Para resolver:
A - Extraia do texto sobre o descredenciamento da clínica oncológica a parte que se abre com as palavras que contêm "SÃO PAULO, SP" e se fecha com "radioterapia e imunoterapia.".
B - Responda com base no texto sobre o descredenciamento da clínica oncológica:
(i) Desde quando Hamilton Parise Filho trata o tumor cerebral?
(ii) Quanto Iracema Gianzantti diz pagar de plano de saúde?
(iii) Em que órgão os pacientes registraram queixas?
C - Continue o texto sobre o descredenciamento da clínica oncológica a partir do ponto em que ele termina.

Trecho citado:
'''

SÃO PAULO, SP (FOLHAPRESS) – O aposentado Hamilton Parise Filho, 63, trata de um tumor cerebral desde fevereiro de 2022, quando teve recidiva da doença. Já passou por cirurgia, radioterapia e atualmente faz sessões de quimioterapia.
A comerciante Iracema Gianzantti, 59, também enfrenta uma recidiva do câncer, um tumor de mama diagnosticado no fim do ano passado. Após a mastectomia, trata-se agora com quimioterapia. Estão previstas mais duas sessões e, depois, radioterapia e imunoterapia.
Ambos foram surpreendidos no início do mês com a notícia de que a clínica oncológica onde se tratam, o CCC (Centro Oncológico de Combate ao Câncer), de São Paulo, seria descredenciada pela SulAmérica a partir deste sábado (17).
“É um tratamento delicado, ele está fragilizado, vem passando por várias internações para tratar problemas pulmonares e renais decorrentes da queda da imunidade. A clínica tem todo o histórico, o oncologista fica na linha de frente a cada uma dessas internações, tem vínculo. Não faz o menor sentido interromper isso agora”, diz Sarita, mulher de Parise Filho.
Iracema também está indignada e temorosa. “Pagamos quase R$ 12 mil de plano de saúde [para ela, o marido e dois filhos]. Sou cliente desde os meus 19 anos e a seguradora nem entrou em contato com a gente. Eu liguei lá, confirmei e me indicaram [outras clínicas]. É desumano, os pacientes estão todos desesperados.”
Na mensagem enviadas aos pacientes, a clínica comunica que, após quase 30 anos como centro oncológico referenciado, foi “descredenciado de maneira unilateral pela SulAmérica”. Informa que, devido a isso, o tratamento seria coberto pelo plano até o dia 17 de junho. Também pede aos pacientes que entrem em contato com a operadora para mais informações.
Foi o que Parise Filho, Iracema e outros quase 150 pacientes fizeram. Em ligações gravadas ao SAC (Serviço de Atendimento do Cliente) da SulAmérica, eles reivindicam manter o tratamento oncológico na clínica até o término dele. As atendentes explicam que isso não é possível e que a seguradora está no seu direito de fazer o descredenciamento.
Nos últimos dias, alguns pacientes receberam telefonemas da operadora sugerindo outros locais onde eles poderiam dar continuidade ao tratamento oncológico. “Não aceitei. Estou tendo complicações que ainda estão sendo investigadas. Como vou parar isso e recomeçar em um lugar desconhecido?”, questiona.
Os pacientes também registraram queixas na ANS (Agência Nacional de Saúde Suplementar) e organizam agora uma ação coletiva contra a operadora.
Procurada pela Folha, a SulAmérica declarou que “o ajuste no credenciamento para tratamentos oncológicos é válido apenas para novas solicitações e que os pacientes com atendimentos em andamento permanecem inalterados”.

'''

Dados:
'''

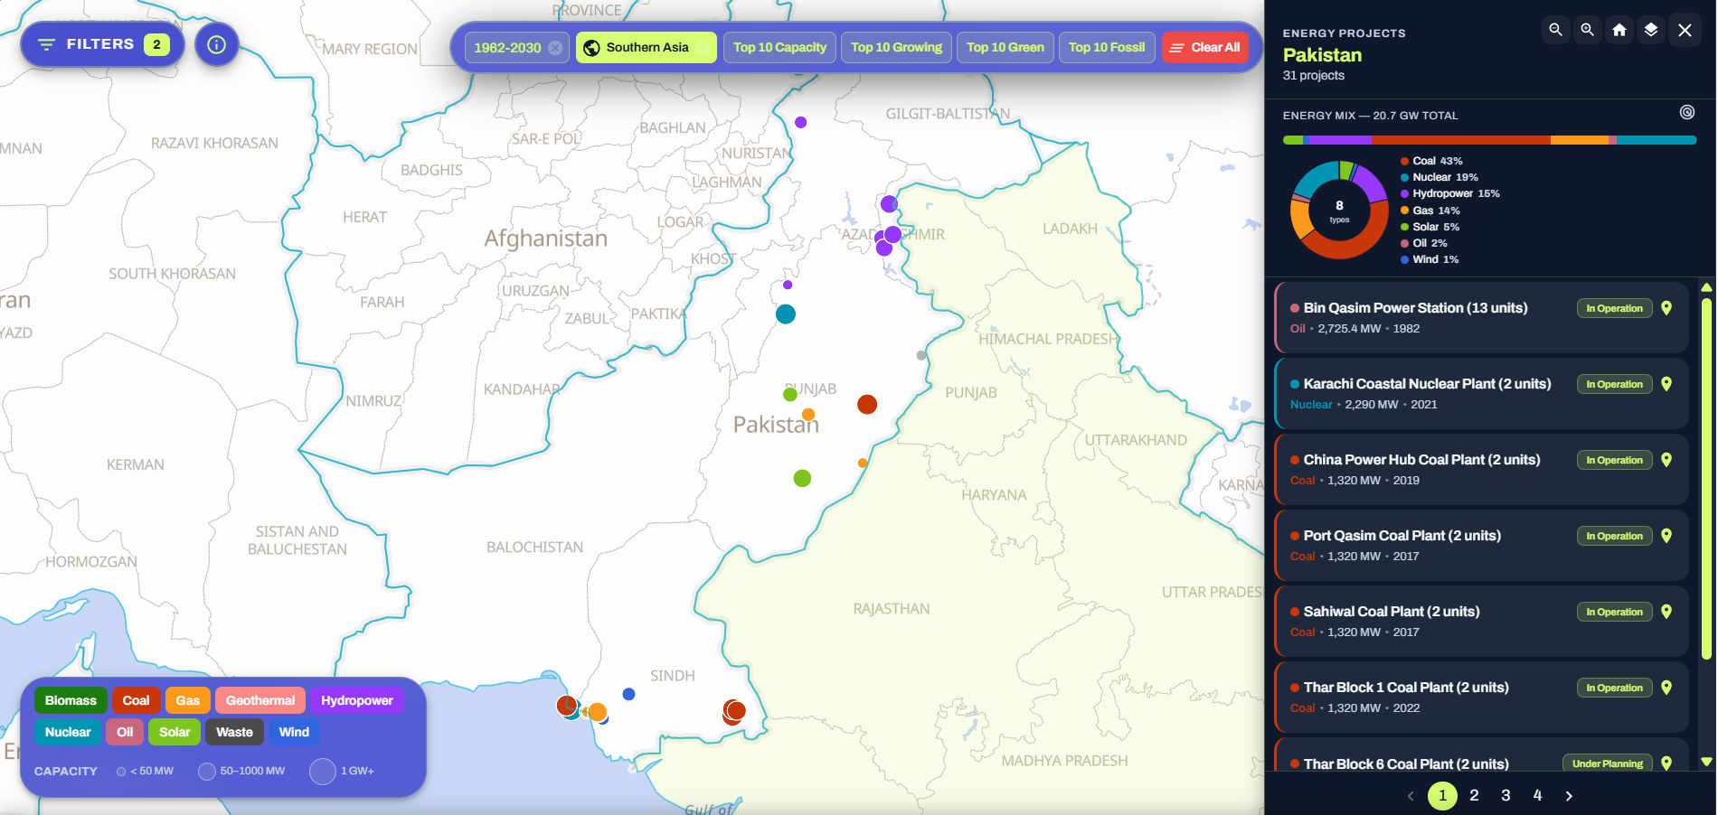The width and height of the screenshot is (1718, 815).
Task: Toggle the Hydropower legend filter
Action: [x=356, y=700]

'''

Respostas das tarefas:
A -
SÃO PAULO, SP (FOLHAPRESS) – O aposentado Hamilton Parise Filho, 63, trata de um tumor cerebral desde fevereiro de 2022, quando teve recidiva da doença. Já passou por cirurgia, radioterapia e atualmente faz sessões de quimioterapia.
A comerciante Iracema Gianzantti, 59, também enfrenta uma recidiva do câncer, um tumor de mama diagnosticado no fim do ano passado. Após a mastectomia, trata-se agora com quimioterapia. Estão previstas mais duas sessões e, depois, radioterapia e imunoterapia.

B -
(i) Desde fevereiro de 2022.
(ii) Quase R$ 12 mil.
(iii) Na ANS (Agência Nacional de Saúde Suplementar).

C -
Disse ainda que “qualquer informação contrária está equivocada”. Afirmou ainda que a seguradora entrará em contato com todos os pacientes em tratamento para esclarecer possíveis dúvidas e reforçar que todo o atendimento já iniciado continuará na clínica de origem. “Para a SulAmérica, a saúde e o bem-estar do beneficiário é uma prioridade”, informou.
Também em nota a ANS diz que prestadores não hospitalares, no caso clínicas, consultórios e laboratórios, só podem ser descredenciados se forem substituídos por outros equivalentes.
“Não há necessidade de autorização, nem de comunicação à ANS, mas a operadora deve comunicar aos beneficiários através do seu site e da Central de Atendimento, com 30 dias de antecedência, e manter a informação disponível para consultas por 180 dias.”
A ANS diz ainda que não pode interferir na relação contratual entre a operadora e seus prestadores e que, no caso de tratamentos em andamento, o beneficiário deverá escolher outro prestador que ofereça o mesmo serviço.
As reclamações sobre descredenciamento de prestadores de serviços por parte das operadoras dispararam na agência nos últimos anos.
Foram 918 queixas em 2020, 1.917 em 2021 e 3.818 em 2022. No caso específico da SulAmérica, foram 16, 57 e 521 reclamações, respectivamente. Entre janeiro e maio deste ano, foram registradas no geral 643 queixas, das quais 105 eram referentes à SulAmérica.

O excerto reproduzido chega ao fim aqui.